| Show Date | 1983-08-02 |
| Location | Montreal QC |
| Venue | Le Spectrum |
| Tour | The 'Synchronicity' years 1983/84 |
MONTREAL: Le Spectrum / Police in synch with intimate Spectrum crowd...
Police in synch with intimate Spectrum crowd...
By show time every one who had passed the draconian security arrangements for last night's Police concert at the Spectrum were safely tucked inside, leaving many, many more standing out in the humid summer air, faced pressed to the huge glass doors.
Five minutes later, just before the band began taping their concert for international pay TV, Police manager Miles Copeland came to the front of the hall, gestured to the guards and a hundred kids who'd figured they'd missed their chance came scrambling through the turnstiles to take their places at history in the making.
The occasion was a rare opportunity to see and hear the Police in a hall that didn't require the use of binoculars and a fertile imagination.
Equally though, it was an opportunity for the Police drummer Stewart Copeland, drummer Andy Summers and bassist, singer and storm centre Sting, mightily augmented by a female vocal trio to rekindle their own imaginations in the face of a career that has lifted them from obscurity to the very pinnacle of contemporary musical success in four reality-bending years.
What transpired in the next couple of hours was a pop event to recapture the essential spirit of rock 'n' roll, a concert to confirm the near forgotten truth that music can change the world, and a great excuse to tie on your dancing shoes.
These three guys are not the Second Coming you understand. It just seems that way after suffering through the corporate greed, corruption and intellectual self-indulgence that was the bottom line for the international rock industry of the 1970s.
The Police have initiated a different order, a brave new world for rock and the business of rock as we stumble forward toward the end of the century, and they've done it by keeping their game small, by listening to their own voices and the voices of the kids on the street before making their own decisions.
They have, in effect, become the new mainstream and they could easily have played the Big O tomorrow night and escaped with the cash. But part of the Police appeal is their refusal to entrench themselves in a parody of their shamelessly appealing and cunningly simple pop reggae selves.

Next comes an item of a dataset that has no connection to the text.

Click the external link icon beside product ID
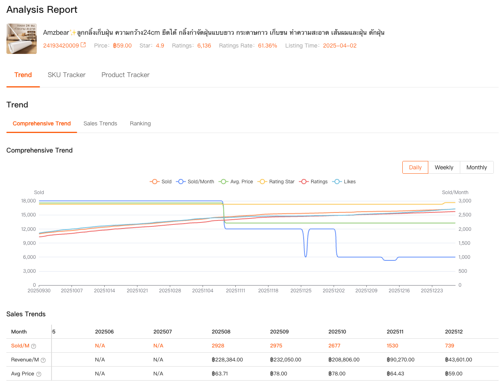 [83, 45]
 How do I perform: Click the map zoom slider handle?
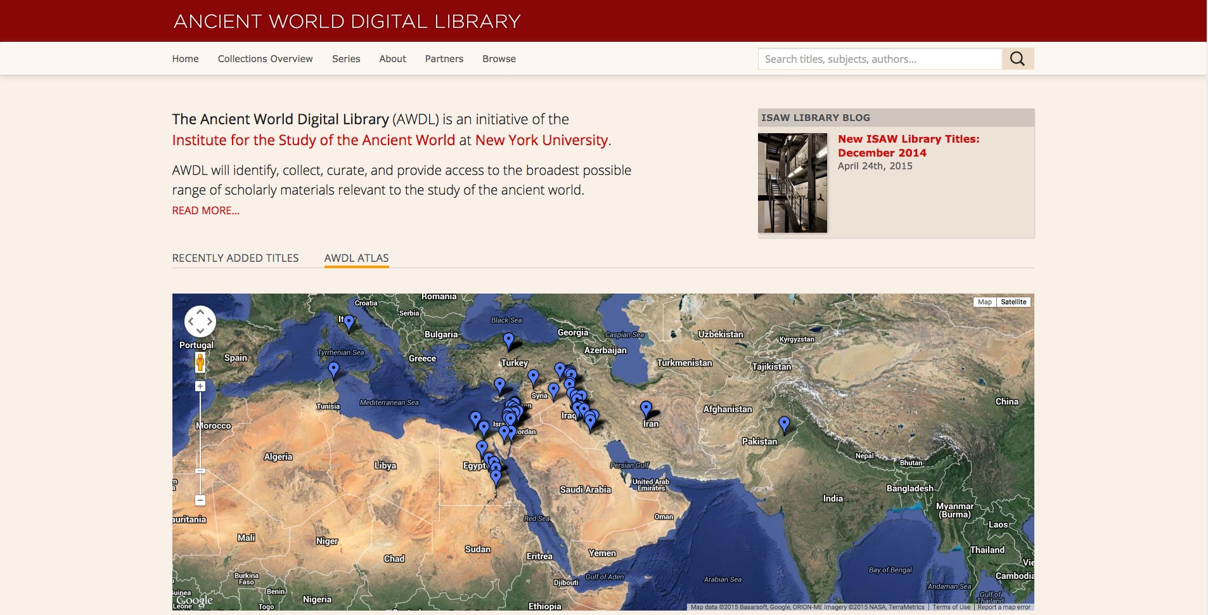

So they played for the fans last night (and smartly tied in an important video gig to boot) and tested the waters at club floor level for a new edition of the Police.
For the band that played last night in a rougher, bloodier and infinitely more exciting band than the glossy, note-perfect trio that has always appealed without ever stirring thoughts of glory.
All the stuff they played from the recent LP 'Synchronicity' sounded like anthems, be it the easy, distant sounds of 'Tea in the Sahara' (Paul Bowles would approve) or the heart-lifting 'Every Breath You Take', while the older material took on much more value than that of sheer nostalgia. It all worked.